NHPRC Electronic Records/GIS projects:

CIESIN www.ciesin.columbia.edu/ger at Columbia University
Maine GeoArchives www.maine.gov/geoarch/index.htm Maine State Archvies (see Part III of the Session 103 posts for details on the Maine GeoArchives)
eLegacy (State California & SDSC) – California’s geospacial records archival appraisal, accessioning and preservation. Starting in 2006
InterPARES Van MAP (2005) –presentation of the City of Vancouver GIS Database

More IT related projects:

Archivists’ Workbench (2000) www.sdsc.edu/NHPRCS Methodologies for the long-term preservation of and access to software-dependent electronic records. Includes tools for GIS
ICAP (2003) www.sdsc.edu/ICAP change management
PAT (2004) www.sdsc.edu/PAT persistent archives testbed and the Michigan precinct voting records, spacial data ingestion

SDSC has a goal of infrastructure independence – they want to keep data and move it easily over time. Their current preferred approach uses Data Grids (see American Archivist Journal , volume 69 – Number 1: Building Preservation Environments with Data Grid Technology by Reagan W. Moore) which depend on the dual goals of data virtualization and trust virtualization. He recommended the SAA Electronic Records Section on Friday from 12 to 2 for good related presentations.

CIESIN www.ciesin.columbia.edu/ger at Columbia University
Common types of data loss:

loss of non-archived data
historical versions of data

North Carolina Geospatial Data Archiving Project (www.lib.ncsu.edu/ncgdap) Steve Morris – Instead of solving problems, it actually further complications. Complex databases can be difficult to manage over time due to complex data models, challenges of proprietary database models… has MANY levels of individual datasets or data layers.

e-Legacy – working from the California State Archives
July 2006 – July 2008
The staff is a mix of California State Archives staff and members of SDSC. They are using data grid technology to build a distributed community grid. Distributed storage permits addition of storage arbitrarily and in multiple locations.
Infrastructure is being deployed across multiple offices and the SDSC.

InterPARES VanMAP (University of British Columbia)
A big city centralized enterprise GIS system
Question of case study: What are the records? Where are the records? What do they look like – from the point of view of the city users?
What infrastructure would you need to do a historical query – to see what the city would look like in a specific date in the past? Current enterprise systems are meant to be a snapshot of the present with nothing in place to support storage of past records.

How did they approach this? They got representative data sets. Put all the historical data layers into a ‘dark archive’ repository. Built proof of concept.. put in date request – correct layers are brought back from the archive system and on the fly they are rendered to show the closest version of the historical map possible.

There is a list of 30 or so questions that is part of evaluating the system.

ICAP: preserving and using temporal and multi-versions of records
Keep track of versions of records. Being aware of a timeline of records and being able to ask significant historical questions of those records.

→ Dataset records:
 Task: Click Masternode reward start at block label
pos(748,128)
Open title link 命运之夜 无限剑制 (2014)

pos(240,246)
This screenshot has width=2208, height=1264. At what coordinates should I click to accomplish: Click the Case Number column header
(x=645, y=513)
--
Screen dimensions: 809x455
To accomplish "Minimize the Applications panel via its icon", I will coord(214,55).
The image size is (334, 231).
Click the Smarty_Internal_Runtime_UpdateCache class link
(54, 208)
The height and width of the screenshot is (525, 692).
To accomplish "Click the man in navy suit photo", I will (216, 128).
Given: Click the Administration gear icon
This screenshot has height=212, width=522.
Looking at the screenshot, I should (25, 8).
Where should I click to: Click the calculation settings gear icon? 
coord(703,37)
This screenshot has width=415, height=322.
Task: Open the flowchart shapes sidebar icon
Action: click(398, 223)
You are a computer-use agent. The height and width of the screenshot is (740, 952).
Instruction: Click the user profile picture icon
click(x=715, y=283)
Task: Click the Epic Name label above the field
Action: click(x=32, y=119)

→ Given instruction A: In the notes on archiving GIS records, why does the VanMAP case study ask what infrastructure would be needed to see the city as it looked on a past date? Answer in one to three sentences.
→ Given instruction B: Extend the notes on archiving GIS and electronic records beyond their final line.

→ Task response A: Current enterprise GIS systems are built to be a snapshot of the present. They have nothing in place to support storage of past records, so a historical query needs additional infrastructure.

→ Task response B:
Took multiple time slices – and automatically create an XML database using the records from the time slices of data. XML database and spatial querying

PAT Testbed
Creating a joint consortium model for managing records across state boundaries. Distributed framework with local ‘Grid Block’ at each location. Local Storage Resources manage and populate their local resources.
Goal: how do we automate archival processes

Michigan Department of Community – preserving and accessing Michigan Historical voting records. Created a MySQL database with the records. Did automatic scrubbing and validation of records based on rules. Due to the use of GIS it permits viewing maps with data shown – red/blue voting statistics by county. Viewer permits looking at maps by election year.

In response to a question, he talked about a project to take 401 Certification permits (related to water) – aspect of the PAT project that looked at this.. digitized all the historical records within a watershed. Delivered it back to the state agency. Integrating all the government processes – to permit them to ask good questions about the permits and the related locations (upstream or downstream).

SAA 2006 Session 103: “X” Marks the Spot: Archiving GIS Databases – Part I

August 4, 2006

‘X’ Marks the Spot was a fantastic first session for me at the SAA conference. I have had a facination with GIS (Geographic Information Systems) for a long time. I love the layers of information. I love the fact that you can represent information in a way that often makes you realize new things just from seeing it on a map.

Since my write-ups of each panelist is fairly long, I will put each in a separate post.

Helen Wong Smith, from the Kamehameha Schools, started off the panel discussing her work on the Land Legacy Database in her presentation titled “Wahi Kupuna: Digitized Cultural Resources Database with GIS Access”.

Kamehameha Schools (KS) was founded by the will of Princess Bernice Pauahi Bishop. With approximately 360,000 acres, KS is the largest private landowner in the state of Hawaii. With over $7 billion in assets the K-12 schools subsidize a significant portion of the cost to educate every student (parents pay only 10% of the cost).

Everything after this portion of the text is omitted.